Consignes à suivre:
Présentez l'ensemble des entrées ci-dessous sous forme de tableau Markdown à deux colonnes, « Rang » pour le numéro de chaque ligne et « Ligne » pour son texte, en omettant les lignes vides.

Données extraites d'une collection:
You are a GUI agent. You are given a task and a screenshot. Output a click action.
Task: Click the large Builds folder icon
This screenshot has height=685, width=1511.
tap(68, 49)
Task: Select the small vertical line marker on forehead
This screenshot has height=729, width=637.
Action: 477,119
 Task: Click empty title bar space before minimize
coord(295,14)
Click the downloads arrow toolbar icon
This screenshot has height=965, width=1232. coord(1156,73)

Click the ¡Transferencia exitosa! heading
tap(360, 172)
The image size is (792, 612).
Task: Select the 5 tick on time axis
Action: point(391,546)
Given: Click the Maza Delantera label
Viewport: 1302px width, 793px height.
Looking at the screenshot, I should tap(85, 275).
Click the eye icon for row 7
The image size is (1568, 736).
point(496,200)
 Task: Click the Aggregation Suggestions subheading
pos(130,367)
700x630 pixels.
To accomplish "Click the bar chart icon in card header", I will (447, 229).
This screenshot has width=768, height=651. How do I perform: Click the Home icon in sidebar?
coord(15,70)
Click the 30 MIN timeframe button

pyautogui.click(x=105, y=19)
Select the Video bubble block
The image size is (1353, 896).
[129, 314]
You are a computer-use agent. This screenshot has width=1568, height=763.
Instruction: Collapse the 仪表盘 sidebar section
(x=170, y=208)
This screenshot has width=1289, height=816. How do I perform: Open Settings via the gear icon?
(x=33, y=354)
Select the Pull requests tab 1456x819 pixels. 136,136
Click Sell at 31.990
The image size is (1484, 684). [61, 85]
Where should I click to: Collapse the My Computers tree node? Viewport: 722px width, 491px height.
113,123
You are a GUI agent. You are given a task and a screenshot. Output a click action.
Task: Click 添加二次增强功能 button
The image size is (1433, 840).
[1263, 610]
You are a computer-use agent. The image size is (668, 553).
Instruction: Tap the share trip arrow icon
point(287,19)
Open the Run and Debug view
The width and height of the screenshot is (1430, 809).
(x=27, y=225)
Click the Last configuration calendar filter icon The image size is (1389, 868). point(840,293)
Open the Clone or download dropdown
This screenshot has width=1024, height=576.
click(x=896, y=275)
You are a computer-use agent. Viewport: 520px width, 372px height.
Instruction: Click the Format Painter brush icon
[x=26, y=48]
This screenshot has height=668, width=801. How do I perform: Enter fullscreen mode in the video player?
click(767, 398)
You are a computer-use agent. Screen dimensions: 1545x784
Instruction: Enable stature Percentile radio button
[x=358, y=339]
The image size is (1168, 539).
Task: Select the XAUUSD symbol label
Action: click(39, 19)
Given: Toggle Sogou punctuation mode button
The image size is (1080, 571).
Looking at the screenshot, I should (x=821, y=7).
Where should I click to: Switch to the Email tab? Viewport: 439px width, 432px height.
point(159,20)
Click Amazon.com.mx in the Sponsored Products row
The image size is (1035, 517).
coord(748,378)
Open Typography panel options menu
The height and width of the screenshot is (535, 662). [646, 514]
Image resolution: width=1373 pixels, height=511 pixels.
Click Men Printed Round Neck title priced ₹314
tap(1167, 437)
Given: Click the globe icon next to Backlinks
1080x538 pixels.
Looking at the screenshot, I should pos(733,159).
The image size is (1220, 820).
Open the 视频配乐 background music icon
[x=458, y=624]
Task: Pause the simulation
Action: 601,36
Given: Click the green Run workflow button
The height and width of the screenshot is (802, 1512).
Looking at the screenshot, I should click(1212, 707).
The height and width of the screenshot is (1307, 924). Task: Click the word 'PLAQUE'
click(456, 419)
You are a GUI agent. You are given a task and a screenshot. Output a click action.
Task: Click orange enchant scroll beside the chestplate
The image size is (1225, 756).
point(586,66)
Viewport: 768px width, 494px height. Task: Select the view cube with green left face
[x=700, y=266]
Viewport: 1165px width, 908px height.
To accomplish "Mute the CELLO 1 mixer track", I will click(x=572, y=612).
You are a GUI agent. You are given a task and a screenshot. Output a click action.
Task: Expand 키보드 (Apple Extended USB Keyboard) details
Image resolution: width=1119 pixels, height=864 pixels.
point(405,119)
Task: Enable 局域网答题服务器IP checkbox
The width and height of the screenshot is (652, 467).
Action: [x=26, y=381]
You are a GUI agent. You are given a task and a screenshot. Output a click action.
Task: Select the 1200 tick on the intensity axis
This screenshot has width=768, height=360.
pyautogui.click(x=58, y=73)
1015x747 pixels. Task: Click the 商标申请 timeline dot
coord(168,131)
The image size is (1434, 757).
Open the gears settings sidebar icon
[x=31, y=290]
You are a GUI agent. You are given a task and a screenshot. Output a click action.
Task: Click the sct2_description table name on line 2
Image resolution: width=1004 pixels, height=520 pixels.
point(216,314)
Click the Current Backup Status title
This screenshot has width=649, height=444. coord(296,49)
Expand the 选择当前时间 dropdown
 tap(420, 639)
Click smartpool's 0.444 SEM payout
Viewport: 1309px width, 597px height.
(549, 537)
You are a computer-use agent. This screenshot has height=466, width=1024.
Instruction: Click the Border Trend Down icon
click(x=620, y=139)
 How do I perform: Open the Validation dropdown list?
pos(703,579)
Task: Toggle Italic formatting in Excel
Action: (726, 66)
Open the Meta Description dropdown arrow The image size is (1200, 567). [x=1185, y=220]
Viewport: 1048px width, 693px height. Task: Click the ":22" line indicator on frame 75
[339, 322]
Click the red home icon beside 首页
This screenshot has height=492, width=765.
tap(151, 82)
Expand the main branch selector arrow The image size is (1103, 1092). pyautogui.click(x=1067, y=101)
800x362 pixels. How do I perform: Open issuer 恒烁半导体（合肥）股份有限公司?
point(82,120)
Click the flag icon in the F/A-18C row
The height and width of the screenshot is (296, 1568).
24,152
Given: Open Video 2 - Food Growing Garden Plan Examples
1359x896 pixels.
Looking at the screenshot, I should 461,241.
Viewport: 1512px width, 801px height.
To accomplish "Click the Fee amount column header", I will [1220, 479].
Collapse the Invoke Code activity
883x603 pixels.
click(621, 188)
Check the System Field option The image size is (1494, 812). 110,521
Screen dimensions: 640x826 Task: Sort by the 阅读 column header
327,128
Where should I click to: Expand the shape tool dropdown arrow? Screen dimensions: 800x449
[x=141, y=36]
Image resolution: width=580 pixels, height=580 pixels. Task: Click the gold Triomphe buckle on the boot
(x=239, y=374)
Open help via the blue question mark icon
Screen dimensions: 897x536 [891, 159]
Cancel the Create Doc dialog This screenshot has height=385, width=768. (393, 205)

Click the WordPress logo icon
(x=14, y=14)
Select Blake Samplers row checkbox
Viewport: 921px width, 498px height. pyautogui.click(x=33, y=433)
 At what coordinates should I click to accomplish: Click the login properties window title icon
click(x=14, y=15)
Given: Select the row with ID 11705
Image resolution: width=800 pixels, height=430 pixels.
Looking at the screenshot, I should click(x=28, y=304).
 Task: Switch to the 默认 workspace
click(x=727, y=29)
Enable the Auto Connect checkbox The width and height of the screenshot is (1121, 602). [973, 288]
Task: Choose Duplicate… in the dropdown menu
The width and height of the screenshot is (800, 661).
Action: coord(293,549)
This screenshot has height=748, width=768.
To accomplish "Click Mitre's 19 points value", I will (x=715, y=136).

Résultat obtenu:
| Rang | Ligne |
|---|---|
| 1 | You are a GUI agent. You are given a task and a screenshot. Output a click action. |
| 2 | Task: Click the large Builds folder icon |
| 3 | This screenshot has height=685, width=1511. |
| 4 | tap(68, 49) |
| 5 | Task: Select the small vertical line marker on forehead |
| 6 | This screenshot has height=729, width=637. |
| 7 | Action: 477,119 |
| 8 |  Task: Click empty title bar space before minimize |
| 9 | coord(295,14) |
| 10 | Click the downloads arrow toolbar icon |
| 11 | This screenshot has height=965, width=1232. coord(1156,73) |
| 12 | Click the ¡Transferencia exitosa! heading |
| 13 | tap(360, 172) |
| 14 | The image size is (792, 612). |
| 15 | Task: Select the 5 tick on time axis |
| 16 | Action: point(391,546) |
| 17 | Given: Click the Maza Delantera label |
| 18 | Viewport: 1302px width, 793px height. |
| 19 | Looking at the screenshot, I should tap(85, 275). |
| 20 | Click the eye icon for row 7 |
| 21 | The image size is (1568, 736). |
| 22 | point(496,200) |
| 23 |  Task: Click the Aggregation Suggestions subheading |
| 24 | pos(130,367) |
| 25 | 700x630 pixels. |
| 26 | To accomplish "Click the bar chart icon in card header", I will (447, 229). |
| 27 | This screenshot has width=768, height=651. How do I perform: Click the Home icon in sidebar? |
| 28 | coord(15,70) |
| 29 | Click the 30 MIN timeframe button |
| 30 | pyautogui.click(x=105, y=19) |
| 31 | Select the Video bubble block |
| 32 | The image size is (1353, 896). |
| 33 | [129, 314] |
| 34 | You are a computer-use agent. This screenshot has width=1568, height=763. |
| 35 | Instruction: Collapse the 仪表盘 sidebar section |
| 36 | (x=170, y=208) |
| 37 | This screenshot has width=1289, height=816. How do I perform: Open Settings via the gear icon? |
| 38 | (x=33, y=354) |
| 39 | Select the Pull requests tab 1456x819 pixels. 136,136 |
| 40 | Click Sell at 31.990 |
| 41 | The image size is (1484, 684). [61, 85] |
| 42 | Where should I click to: Collapse the My Computers tree node? Viewport: 722px width, 491px height. |
| 43 | 113,123 |
| 44 | You are a GUI agent. You are given a task and a screenshot. Output a click action. |
| 45 | Task: Click 添加二次增强功能 button |
| 46 | The image size is (1433, 840). |
| 47 | [1263, 610] |
| 48 | You are a computer-use agent. The image size is (668, 553). |
| 49 | Instruction: Tap the share trip arrow icon |
| 50 | point(287,19) |
| 51 | Open the Run and Debug view |
| 52 | The width and height of the screenshot is (1430, 809). |
| 53 | (x=27, y=225) |
| 54 | Click the Last configuration calendar filter icon The image size is (1389, 868). point(840,293) |
| 55 | Open the Clone or download dropdown |
| 56 | This screenshot has width=1024, height=576. |
| 57 | click(x=896, y=275) |
| 58 | You are a computer-use agent. Viewport: 520px width, 372px height. |
| 59 | Instruction: Click the Format Painter brush icon |
| 60 | [x=26, y=48] |
| 61 | This screenshot has height=668, width=801. How do I perform: Enter fullscreen mode in the video player? |
| 62 | click(767, 398) |
| 63 | You are a computer-use agent. Screen dimensions: 1545x784 |
| 64 | Instruction: Enable stature Percentile radio button |
| 65 | [x=358, y=339] |
| 66 | The image size is (1168, 539). |
| 67 | Task: Select the XAUUSD symbol label |
| 68 | Action: click(39, 19) |
| 69 | Given: Toggle Sogou punctuation mode button |
| 70 | The image size is (1080, 571). |
| 71 | Looking at the screenshot, I should (x=821, y=7). |
| 72 | Where should I click to: Switch to the Email tab? Viewport: 439px width, 432px height. |
| 73 | point(159,20) |
| 74 | Click Amazon.com.mx in the Sponsored Products row |
| 75 | The image size is (1035, 517). |
| 76 | coord(748,378) |
| 77 | Open Typography panel options menu |
| 78 | The height and width of the screenshot is (535, 662). [646, 514] |
| 79 | Image resolution: width=1373 pixels, height=511 pixels. |
| 80 | Click Men Printed Round Neck title priced ₹314 |
| 81 | tap(1167, 437) |
| 82 | Given: Click the globe icon next to Backlinks |
| 83 | 1080x538 pixels. |
| 84 | Looking at the screenshot, I should pos(733,159). |
| 85 | The image size is (1220, 820). |
| 86 | Open the 视频配乐 background music icon |
| 87 | [x=458, y=624] |
| 88 | Task: Pause the simulation |
| 89 | Action: 601,36 |
| 90 | Given: Click the green Run workflow button |
| 91 | The height and width of the screenshot is (802, 1512). |
| 92 | Looking at the screenshot, I should click(1212, 707). |
| 93 | The height and width of the screenshot is (1307, 924). Task: Click the word 'PLAQUE' |
| 94 | click(456, 419) |
| 95 | You are a GUI agent. You are given a task and a screenshot. Output a click action. |
| 96 | Task: Click orange enchant scroll beside the chestplate |
| 97 | The image size is (1225, 756). |
| 98 | point(586,66) |
| 99 | Viewport: 768px width, 494px height. Task: Select the view cube with green left face |
| 100 | [x=700, y=266] |
| 101 | Viewport: 1165px width, 908px height. |
| 102 | To accomplish "Mute the CELLO 1 mixer track", I will click(x=572, y=612). |
| 103 | You are a GUI agent. You are given a task and a screenshot. Output a click action. |
| 104 | Task: Expand 키보드 (Apple Extended USB Keyboard) details |
| 105 | Image resolution: width=1119 pixels, height=864 pixels. |
| 106 | point(405,119) |
| 107 | Task: Enable 局域网答题服务器IP checkbox |
| 108 | The width and height of the screenshot is (652, 467). |
| 109 | Action: [x=26, y=381] |
| 110 | You are a GUI agent. You are given a task and a screenshot. Output a click action. |
| 111 | Task: Select the 1200 tick on the intensity axis |
| 112 | This screenshot has width=768, height=360. |
| 113 | pyautogui.click(x=58, y=73) |
| 114 | 1015x747 pixels. Task: Click the 商标申请 timeline dot |
| 115 | coord(168,131) |
| 116 | The image size is (1434, 757). |
| 117 | Open the gears settings sidebar icon |
| 118 | [x=31, y=290] |
| 119 | You are a GUI agent. You are given a task and a screenshot. Output a click action. |
| 120 | Task: Click the sct2_description table name on line 2 |
| 121 | Image resolution: width=1004 pixels, height=520 pixels. |
| 122 | point(216,314) |
| 123 | Click the Current Backup Status title |
| 124 | This screenshot has width=649, height=444. coord(296,49) |
| 125 | Expand the 选择当前时间 dropdown |
| 126 |  tap(420, 639) |
| 127 | Click smartpool's 0.444 SEM payout |
| 128 | Viewport: 1309px width, 597px height. |
| 129 | (549, 537) |
| 130 | You are a computer-use agent. This screenshot has height=466, width=1024. |
| 131 | Instruction: Click the Border Trend Down icon |
| 132 | click(x=620, y=139) |
| 133 |  How do I perform: Open the Validation dropdown list? |
| 134 | pos(703,579) |
| 135 | Task: Toggle Italic formatting in Excel |
| 136 | Action: (726, 66) |
| 137 | Open the Meta Description dropdown arrow The image size is (1200, 567). [x=1185, y=220] |
| 138 | Viewport: 1048px width, 693px height. Task: Click the ":22" line indicator on frame 75 |
| 139 | [339, 322] |
| 140 | Click the red home icon beside 首页 |
| 141 | This screenshot has height=492, width=765. |
| 142 | tap(151, 82) |
| 143 | Expand the main branch selector arrow The image size is (1103, 1092). pyautogui.click(x=1067, y=101) |
| 144 | 800x362 pixels. How do I perform: Open issuer 恒烁半导体（合肥）股份有限公司? |
| 145 | point(82,120) |
| 146 | Click the flag icon in the F/A-18C row |
| 147 | The height and width of the screenshot is (296, 1568). |
| 148 | 24,152 |
| 149 | Given: Open Video 2 - Food Growing Garden Plan Examples |
| 150 | 1359x896 pixels. |
| 151 | Looking at the screenshot, I should 461,241. |
| 152 | Viewport: 1512px width, 801px height. |
| 153 | To accomplish "Click the Fee amount column header", I will [1220, 479]. |
| 154 | Collapse the Invoke Code activity |
| 155 | 883x603 pixels. |
| 156 | click(621, 188) |
| 157 | Check the System Field option The image size is (1494, 812). 110,521 |
| 158 | Screen dimensions: 640x826 Task: Sort by the 阅读 column header |
| 159 | 327,128 |
| 160 | Where should I click to: Expand the shape tool dropdown arrow? Screen dimensions: 800x449 |
| 161 | [x=141, y=36] |
| 162 | Image resolution: width=580 pixels, height=580 pixels. Task: Click the gold Triomphe buckle on the boot |
| 163 | (x=239, y=374) |
| 164 | Open help via the blue question mark icon |
| 165 | Screen dimensions: 897x536 [891, 159] |
| 166 | Cancel the Create Doc dialog This screenshot has height=385, width=768. (393, 205) |
| 167 | Click the WordPress logo icon |
| 168 | (x=14, y=14) |
| 169 | Select Blake Samplers row checkbox |
| 170 | Viewport: 921px width, 498px height. pyautogui.click(x=33, y=433) |
| 171 |  At what coordinates should I click to accomplish: Click the login properties window title icon |
| 172 | click(x=14, y=15) |
| 173 | Given: Select the row with ID 11705 |
| 174 | Image resolution: width=800 pixels, height=430 pixels. |
| 175 | Looking at the screenshot, I should click(x=28, y=304). |
| 176 |  Task: Switch to the 默认 workspace |
| 177 | click(x=727, y=29) |
| 178 | Enable the Auto Connect checkbox The width and height of the screenshot is (1121, 602). [973, 288] |
| 179 | Task: Choose Duplicate… in the dropdown menu |
| 180 | The width and height of the screenshot is (800, 661). |
| 181 | Action: coord(293,549) |
| 182 | This screenshot has height=748, width=768. |
| 183 | To accomplish "Click Mitre's 19 points value", I will (x=715, y=136). |